Isabel Avila, the elder by four years, takes the lead as naturally as water runs its course. She's protective of her little sister, who she says has "been through a lot."
It was Avila who sputtered protestations at the Macy's security guards when they accused Carasco of shoplifting a sample of eye cream six months ago. She was the one who called the store manager when they got home that night and demanded an explanation. And it was her idea to contact her brother's friend, attorney Patrick McMahon. The sisters are suing Macy's for damages in excess of $10,000 for defamation, infliction of emotional distress, false imprisonment and negligent supervision.
But the details of the lawsuit interest them far less than the humiliation they endured. What might look to an outsider like a bad but understandable mistake has left these two women angry, wounded and cynical. The damage to their confidence and belief in the American party line about racial equality can't be quantified.
Chestnut-haired and calm but energetic, Isable Avila takes over again, describing the events of that occurred on Oct. 1 animatedly and in great detail.
"It was a Thursday night. I'd gotten some money for my birthday the night before," she recalls. "It was the first time my sisters had ever given me a surprise party at my house. It's a big deal, you know? So we had taken the kids to catechism and I thought, 'Here's my chance to go out and spend my money!' "
With an hour and a half to shop before picking up Avila's two kids and a neighbor girl at Holy Family Church in San Jose, the sisters made a beeline for the cosmetics department at Macy's in Oakridge Mall, where Carasco spent $30 on makeup by Estée Lauder. Avila purchased the Holy Trinity of Clinique skin care products--soap, toner and moisturizer--but had to wait a long time because the saleswoman was helping someone else. Later the apologetic clerk dropped a couple of free samples in Avila's bag, and the sisters headed for the next cosmetics counter, Lancôme.
While they waited again at the Lancôme counter, Avila rummaged through her bag and handed the quarter-sized sample of "all about eyes" eye cream to her sister. Carasco walked over to a display, read a brochure about the product and slipped the little jar into her purse.
As they browsed through the junior department a few minutes later, Carasco noticed a man watching her.

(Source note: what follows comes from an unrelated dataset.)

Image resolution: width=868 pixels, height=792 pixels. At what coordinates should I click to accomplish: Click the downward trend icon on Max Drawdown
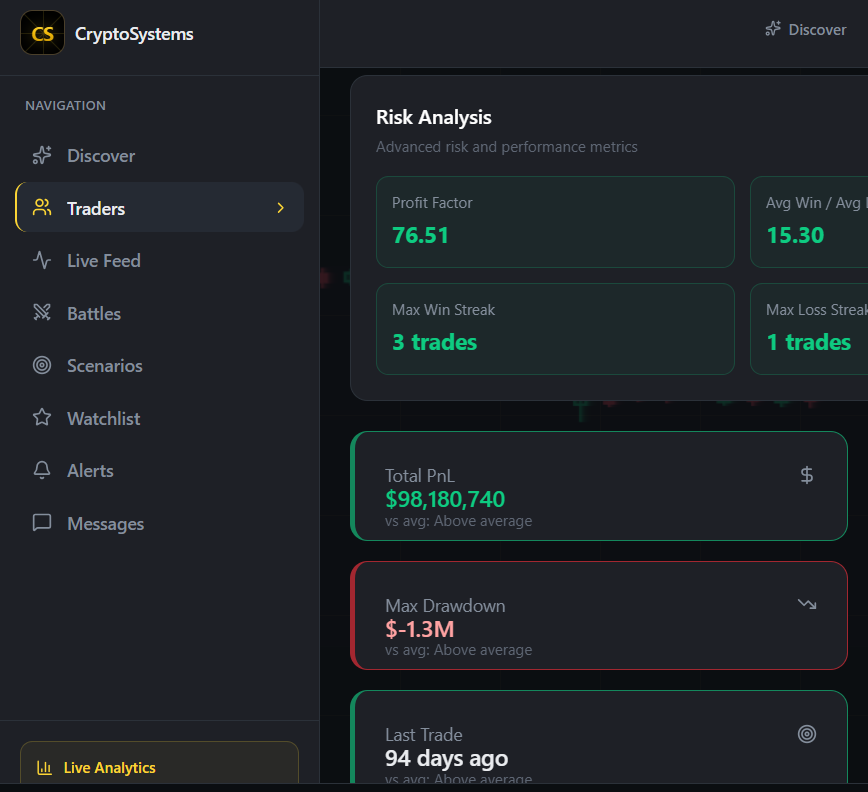point(807,603)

"You know how you feel kind of funny when someone watches you?" she says. "I just kept that face in my mind. It didn't dawn on me who it was until much later."
Macy's Parade
AFTER EXHAUSTING the cosmetics possibilities at Macy's, the sisters headed for Victoria's Secret and then to Trade Secret, a beauty supply store. When they came out, two men and a woman dressed in plain clothes, including the one Carasco had noticed earlier, were waiting on a bench outside the store. Carasco and Avila estimate 20 minutes had passed since they'd left Macy's. It was almost time to go pick up the kids.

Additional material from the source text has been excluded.